Jesus answered, “Have you not read that he who made them from the beginning made them male and female, and said, ‘For this reason a man shall leave his father and mother and be joined to his wife, and the two shall become one flesh’? So they are no longer two but one flesh. What therefore God has joined together, let not man put asunder.” (Matthew 19:4-6)
Although God creates us with different genders, God’s plan is that the genders are to cooperate with each other in order to share in the unity which is God’s. God doesn’t intend the differences in humans to be divisive but complementary. God wants us to work toward unity and marriage is one way that we work out God’s plan. St Paul takes this a step further claiming that marriage is a sign of God’s relationship with humans – in Christ we are to become one. And this is why the Messiah is often portrayed in marital imagery with Christ portrayed as the bridegroom.

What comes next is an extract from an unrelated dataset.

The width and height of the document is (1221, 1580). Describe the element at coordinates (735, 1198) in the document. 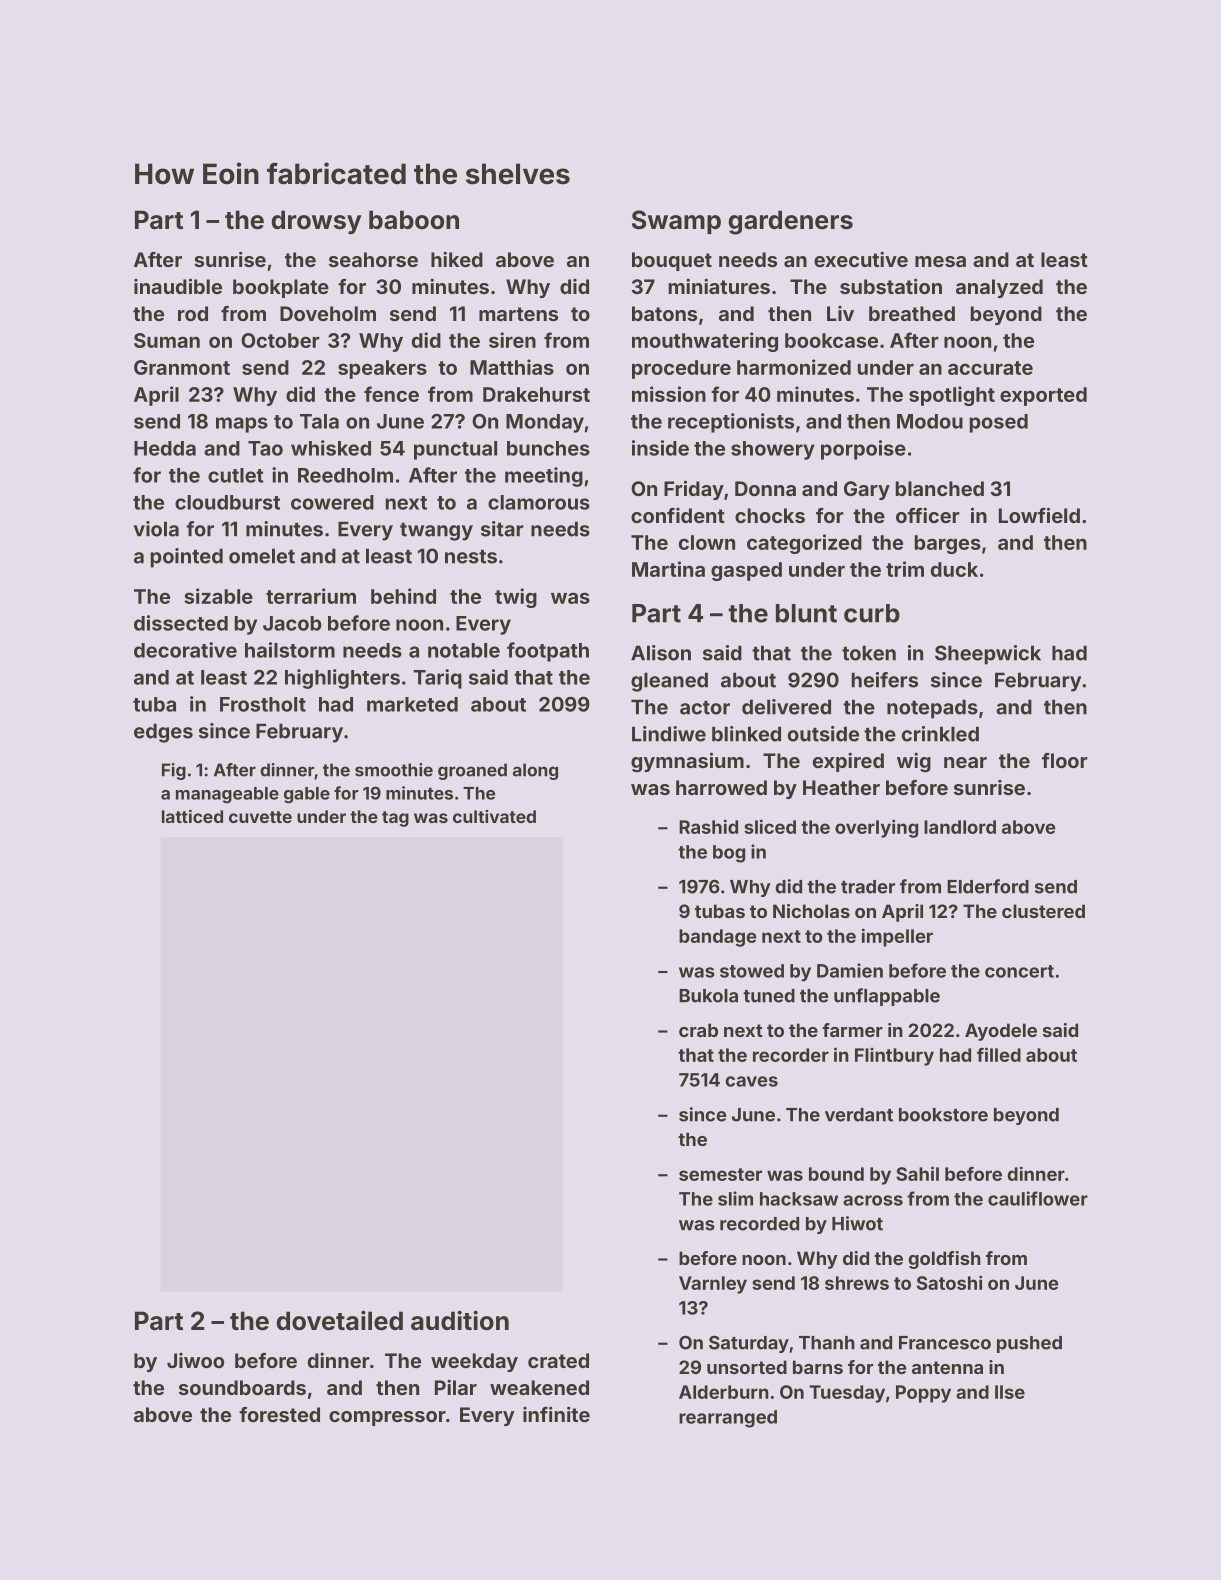

I see `slim` at that location.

“For this reason a man shall leave his father and mother and be joined to his wife, and the two shall become one flesh.” This mystery is a profound one, and I am saying that it refers to Christ and the church; however, let each one of you love his wife as himself, and let the wife see that she respects her husband. (Ephesians 5:31-33)
[Note in many icons of Christ as the Bridegroom, his hands are tied, a sign that He voluntarily limits his self-will in order to love and serve us. It is how each of us is to behave in love, not seeking our own will, but the good of the other. The wedding custom of bride and groom ‘tying the knot’ is to remind us that in marriage we freely choose to submit our will to the other in order to love them, serve them and help them become holy (Ephesians 5:25-27).]